§ Collected data entries
------------------------------------------------------------

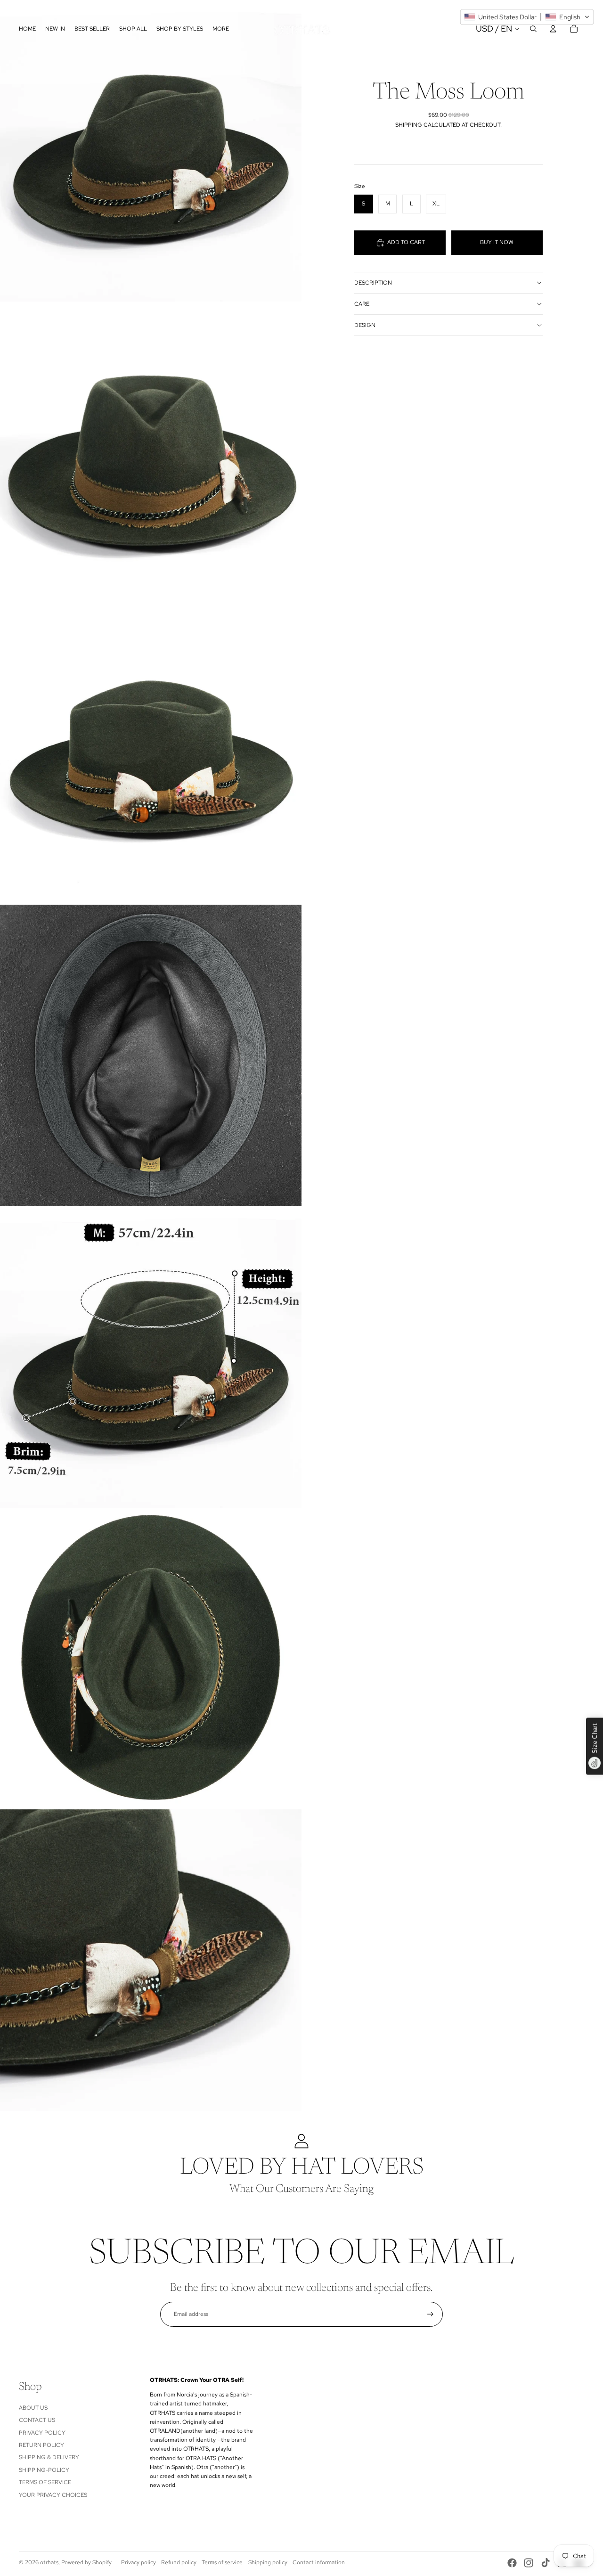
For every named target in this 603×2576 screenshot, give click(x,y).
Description (373, 282)
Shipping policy (267, 2562)
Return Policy (41, 2445)
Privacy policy (138, 2562)
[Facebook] (512, 2562)
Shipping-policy (44, 2470)
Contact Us (37, 2420)
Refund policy (178, 2562)
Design (364, 325)
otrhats (49, 2562)
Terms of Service (45, 2482)
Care (361, 304)
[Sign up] (430, 2314)
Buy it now (496, 242)
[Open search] (533, 28)
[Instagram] (528, 2562)
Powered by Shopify (86, 2562)
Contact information (319, 2562)
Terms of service (222, 2562)
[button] (527, 17)
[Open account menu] (553, 28)
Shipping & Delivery (49, 2457)
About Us (33, 2408)
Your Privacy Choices (53, 2495)
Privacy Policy (42, 2433)
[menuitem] (221, 29)
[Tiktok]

------------------------------------------------------------

Reproduce the lines from the one with "Shipping policy (267, 2562)" to the end of the data exactly, leaving out every earlier line.

§ Result of this exercise
Shipping policy (267, 2562)
Return Policy (41, 2445)
Privacy policy (138, 2562)
[Facebook] (512, 2562)
Shipping-policy (44, 2470)
Contact Us (37, 2420)
Refund policy (178, 2562)
Design (364, 325)
otrhats (49, 2562)
Terms of Service (45, 2482)
Care (361, 304)
[Sign up] (430, 2314)
Buy it now (496, 242)
[Open search] (533, 28)
[Instagram] (528, 2562)
Powered by Shopify (86, 2562)
Contact information (319, 2562)
Terms of service (222, 2562)
[button] (527, 17)
[Open account menu] (553, 28)
Shipping & Delivery (49, 2457)
About Us (33, 2408)
Your Privacy Choices (53, 2495)
Privacy Policy (42, 2433)
[menuitem] (221, 29)
[Tiktok]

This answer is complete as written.